Tropiezos
Hubo una época en mi vida en que descubrí que no era bueno andar tropezándose muchas veces con la misma piedra. Pero ya me llegó la época también de asumir que quizás siempre me siga tropezando.
Empiezo a convencerme de que tal vez siempre haya alguna nueva piedra. Incluso las viejas uno tarda en aprender a esquivarlas del todo. Y es así como las esperanzas que se generan ese día en que empezamos a reconocer nuestros errores, empiezan a esfumarse el día en que notamos que quizás toda nuestra vida sea una simple suma de piedras, piedritas y piedrotas.

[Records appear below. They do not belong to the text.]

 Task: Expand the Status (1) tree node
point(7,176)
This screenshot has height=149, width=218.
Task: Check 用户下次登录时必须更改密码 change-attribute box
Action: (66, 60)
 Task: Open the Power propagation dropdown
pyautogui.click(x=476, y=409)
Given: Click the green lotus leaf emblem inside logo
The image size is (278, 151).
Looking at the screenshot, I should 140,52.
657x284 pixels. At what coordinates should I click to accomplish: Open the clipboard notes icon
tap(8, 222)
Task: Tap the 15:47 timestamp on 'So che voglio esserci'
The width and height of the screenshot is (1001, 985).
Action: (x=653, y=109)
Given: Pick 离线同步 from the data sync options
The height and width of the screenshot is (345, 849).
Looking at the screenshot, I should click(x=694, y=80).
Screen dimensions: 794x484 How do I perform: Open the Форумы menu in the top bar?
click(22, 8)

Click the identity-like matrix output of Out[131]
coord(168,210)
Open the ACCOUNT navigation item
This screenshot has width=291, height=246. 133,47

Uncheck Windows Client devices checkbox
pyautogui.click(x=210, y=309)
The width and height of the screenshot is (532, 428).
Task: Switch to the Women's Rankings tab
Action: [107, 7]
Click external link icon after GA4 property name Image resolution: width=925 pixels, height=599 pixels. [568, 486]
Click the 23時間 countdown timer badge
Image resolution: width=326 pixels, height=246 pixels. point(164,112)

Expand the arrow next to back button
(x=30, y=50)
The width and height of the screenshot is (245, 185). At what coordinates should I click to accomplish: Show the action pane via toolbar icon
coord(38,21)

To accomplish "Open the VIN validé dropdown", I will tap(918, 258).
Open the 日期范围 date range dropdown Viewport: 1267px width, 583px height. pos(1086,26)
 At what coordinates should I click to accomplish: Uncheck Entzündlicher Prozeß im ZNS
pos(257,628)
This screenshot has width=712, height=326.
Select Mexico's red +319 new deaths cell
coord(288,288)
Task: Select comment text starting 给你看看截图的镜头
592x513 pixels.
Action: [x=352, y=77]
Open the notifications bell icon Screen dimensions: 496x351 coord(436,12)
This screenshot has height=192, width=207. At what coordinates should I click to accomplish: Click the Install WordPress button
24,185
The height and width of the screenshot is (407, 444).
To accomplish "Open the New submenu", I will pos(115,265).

¿Podré cambiar en serio? ¿Viviré siempre a los tropiezos? Si me pongo a analizar mi vida hubo cosas que sí cambié. Algún día les contaré esas cosas. Pero creo que nunca arreglé las cosas tan rápido como pensé que podría. Siempre me tomó más tiempo. Siempre tuve que estamparme contra el piso un par de veces más. Eventualmente todo se corrige, pero lleva tiempo, duele y apenas uno cree que termina de corregir eso ya aparece algo nuevo.
¿Estaré autorizada a resignarme a eso? Reconocer que uno comete errores, que siempre los cometerá y no deprimirse demasiado por eso:
- ...es la receta del éxito, de la felicidad y la única alternativa viable al suicidio?
- ...o es lisa y llanamente el secreto de la mediocridad?
Mi positivismo innato me hace inclinar por la primera. Pero... ¿será optimismo o conformismo?
Saquen el filósofo que tienen adentro y opinen.